-- Problem --
From the line with "Open the Макет layout dropdown" through the line with "Image resolution: width=1024", inclusive, return each line of the data below exactly and leave the rest out.

-- Task inputs --
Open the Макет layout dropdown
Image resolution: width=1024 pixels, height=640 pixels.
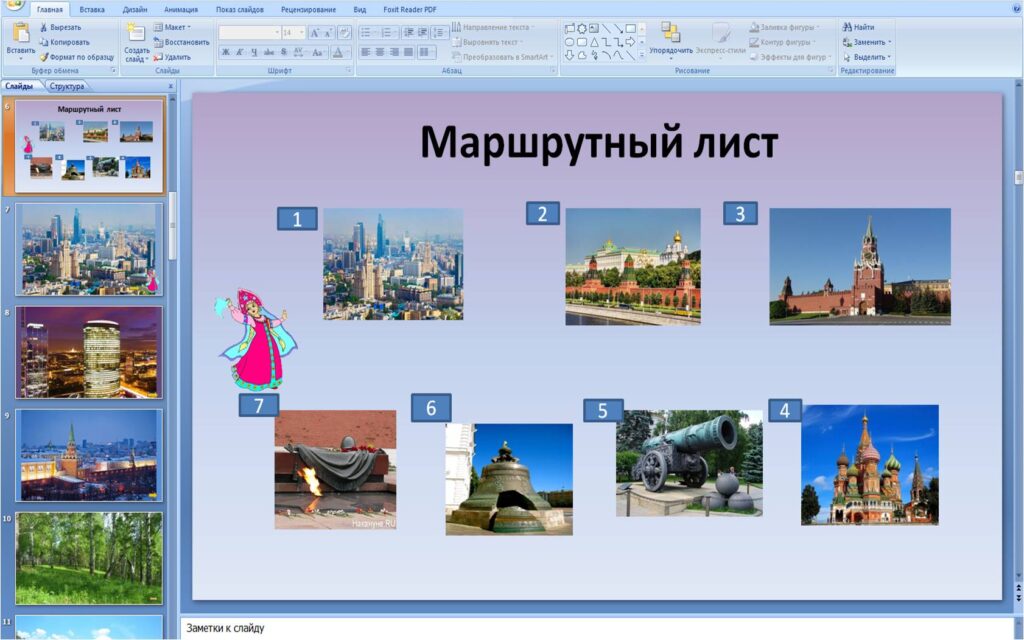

---

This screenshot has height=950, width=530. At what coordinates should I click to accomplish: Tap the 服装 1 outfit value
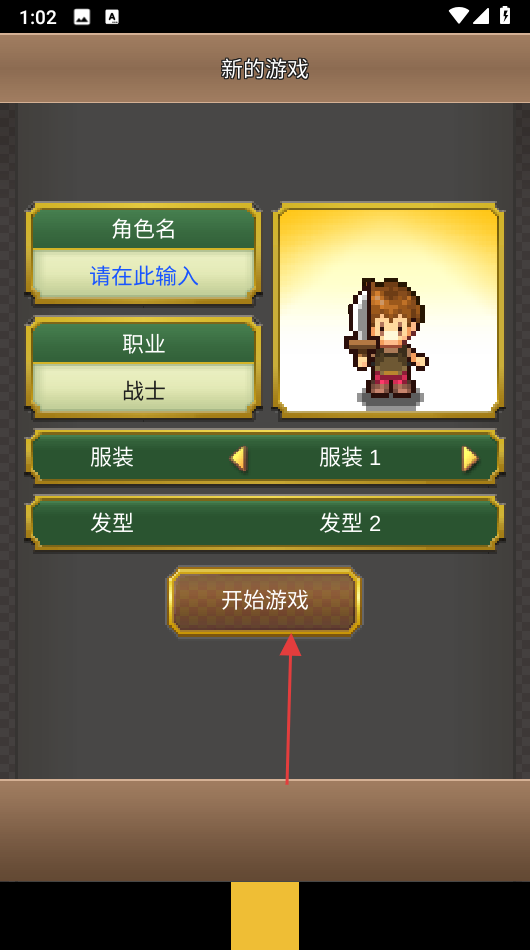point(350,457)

---

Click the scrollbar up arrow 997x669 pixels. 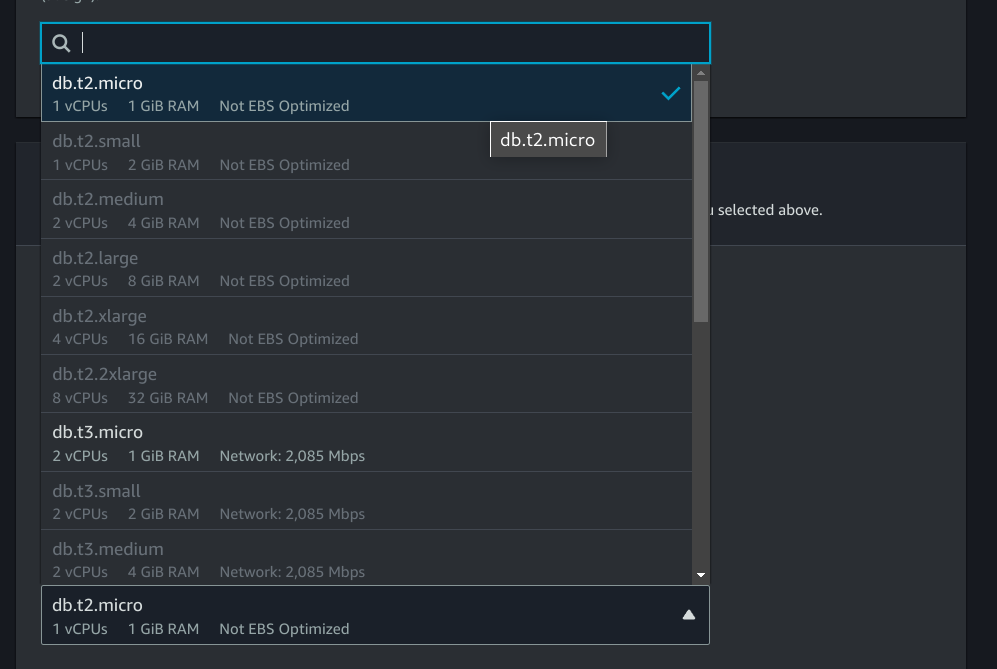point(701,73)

-- Output --
Open the Макет layout dropdown
Image resolution: width=1024 pixels, height=640 pixels.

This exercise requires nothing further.